Já Fernando prevê um processo trabalhoso pela tradição enraizada nas instituições de saúde de rejeição de gays na doação de sangue, preconceito generalizado no país e fragmentação da comunidade LGBT que se relaciona em grupos distintos, de forma desunida. "Você vê o gay masculino que não quer se relacionar com a bicha pintosa. Vê as travestis que só andam com as travestis", complementa.
Mentir para doar
Para driblar a restrição, há quem omita ser homossexual. Fernando conta que na época que precisou fazer a transfusão para a mãe, amigos o orientaram a disfarçar, negar ser gay. "Todos os meus amigos diziam isso. Falavam "quando for a hora diz que não é veado senão vão barrar na hora". Mas não tem como não dizer. Dá para ver na cara", conta.
A gerente de campanhas da All Out encara a mentira como uma violência da identidade. "Negar ser quem é para fazer alguma coisa não seria aceitável para nenhuma parte em outras situações. Por exemplo, eu quero esse emprego, vou mentir que não sou gay porque a empresa é claramente homofóbica?", entende.

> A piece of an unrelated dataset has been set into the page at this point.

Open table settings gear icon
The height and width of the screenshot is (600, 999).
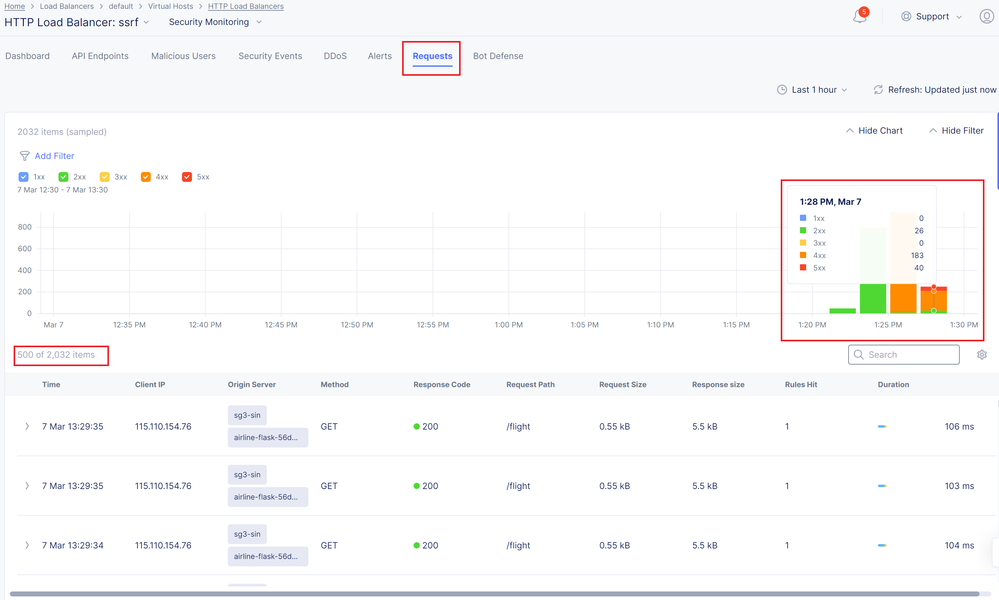coord(982,355)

Restrição existe desde 1993
No país, a primeira portaria que restringiu a doação de sangue por homossexuais foi editada em 1993 pelo Ministério da Saúde. Na época, a preocupação com o HIV, que se alastrou rapidamente, fez com que se criasse medidas para restringir a transfusão de sangue, uma das formas de transmissão da doença.
Segundo a petição inicial da ADI, movida pelo Partido Socialista Brasileiro (PSB) e apoiada por uma série de ONGs e órgãos como a Defensoria Pública da União, a grande preocupação sempre girou em torno da janela imunológica ou janela silenciosa, que é o período imediatamente posterior à infecção no qual os exames laboratoriais ainda não detectam o vírus no material sanguíneo coletado. Com os avanços tecnológicos, a janela imunológica baixou de oito semanas para 15 dias.
Em 2002, uma resolução da Anvisa (Agência Nacional de Vigilância Sanitária) alterou de permanente para temporária a proibição da doação de sangue por homossexuais. Entretanto, foi colocada exigência de não manter relações sexuais com outros homens por um ano. Na época, o texto foi bastante criticado, mas apenas em 2011 o Ministério da Saúde publicou uma portaria salientando que a orientação sexual "não deve ser usada como critério para seleção de doadores de sangue, por não constituir risco em si própria", segundo o texto.
O "avanço" durou pouco tempo. Em 2014, uma nova resolução da Anvisa definiu como inabilitados para a doação sanguínea os homens que tiverem se relacionado sexualmente com outros homens nos 12 meses anteriores à coleta do sangue. Já em fevereiro de 2016, o Ministério da Saúde editou uma portaria com texto semelhante. A petição inicial da ADI reforça que em "atitude paradoxal" foi mantido trecho que "prevê que os serviços hemoterápicos deverão ser isentos de qualquer discriminação por orientação sexual". Desde então, os dois textos estão em vigor.